Tourism is an important part of Cornwall's seaside economy but one village is breathing a sigh of relief that a spate of antisocial behaviour has come to an end.
Polzeath is well known for its second homes and north coast surfing community but it also has a reputation for a place for school leavers partying in early July.
This year Devon and Cornwall Police brought in a 48 hour dispersal order which banned groups from gathering on the beach after vandals damaged emergency equipment, smashed glass bottles and left large amounts of litter.
Beach ranger Andy Stewart said this action sent a "huge message" to the youngsters causing the trouble, saying "we will not tolerate this kind of behaviour".
"I think the best thing was the police can do that anywhere. So if we displace the problem, the dispersal notice will effectively follow them."
Kerensa Beer-Robinson owns box beach cafe and says the summers before the dispersal order came in were "pretty grim".
"I would walk in most mornings, there would be glass all over the tables, there would be broken glass on our decking, there would be sick and worse."

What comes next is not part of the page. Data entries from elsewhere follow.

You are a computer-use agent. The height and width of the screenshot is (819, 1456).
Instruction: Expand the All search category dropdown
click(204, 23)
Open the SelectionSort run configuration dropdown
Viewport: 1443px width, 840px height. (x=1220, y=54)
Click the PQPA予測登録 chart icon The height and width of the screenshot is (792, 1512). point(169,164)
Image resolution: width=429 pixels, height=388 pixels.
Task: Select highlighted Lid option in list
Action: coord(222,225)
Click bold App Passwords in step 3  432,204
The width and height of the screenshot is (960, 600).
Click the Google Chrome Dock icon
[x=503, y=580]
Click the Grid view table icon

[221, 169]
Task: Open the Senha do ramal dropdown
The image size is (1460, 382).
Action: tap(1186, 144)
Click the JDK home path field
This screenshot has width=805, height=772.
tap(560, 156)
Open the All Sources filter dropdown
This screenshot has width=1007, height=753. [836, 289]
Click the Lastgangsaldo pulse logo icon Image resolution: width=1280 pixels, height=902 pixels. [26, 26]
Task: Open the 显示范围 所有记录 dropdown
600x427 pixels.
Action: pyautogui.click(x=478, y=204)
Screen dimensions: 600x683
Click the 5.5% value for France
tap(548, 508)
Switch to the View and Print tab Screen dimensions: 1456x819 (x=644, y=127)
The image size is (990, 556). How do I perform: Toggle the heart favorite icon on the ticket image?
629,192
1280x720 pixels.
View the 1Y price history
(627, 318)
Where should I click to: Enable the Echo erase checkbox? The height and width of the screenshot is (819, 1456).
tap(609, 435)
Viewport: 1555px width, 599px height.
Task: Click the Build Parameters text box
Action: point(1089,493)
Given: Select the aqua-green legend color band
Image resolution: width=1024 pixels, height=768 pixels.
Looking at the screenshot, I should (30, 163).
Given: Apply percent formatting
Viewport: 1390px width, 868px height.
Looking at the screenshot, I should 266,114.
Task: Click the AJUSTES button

The beach rangers and the community group Polzeath Together are in no doubt the majority of these young drinkers come to Cornwall when private schools break up for summer ahead of state schools.
Now the summer holidays are in full swing for all schools in the UK, fellow ranger Bev Samuels says the current levels of litter left behind is nothing "considering what it's been like".
Ranger Charlie Morrow says before it was "like a lunar landscape of litter all over the place."
The Polzeath Together campaign is a community organisation which started off the back of a particularly busy summer in 2020 when businesses and locals felt like they could no longer tolerate the levels of antisocial behaviour.
Two summers later and Kerensa says the message seems to be is slowly getting through to visitors.
"Anecdotally, parents say we'd never let that happen. We're making sure we're telling our kids what's going on. And that's exactly what the aim was. It was an education campaign really to say, are you aware that this is a problem?"
Beach rangers say they have been in contact with senior school leaders about pupils who come down to party in the first weeks of the summer but they hope parents too will share the message with their teenage children to have fun but be respectful.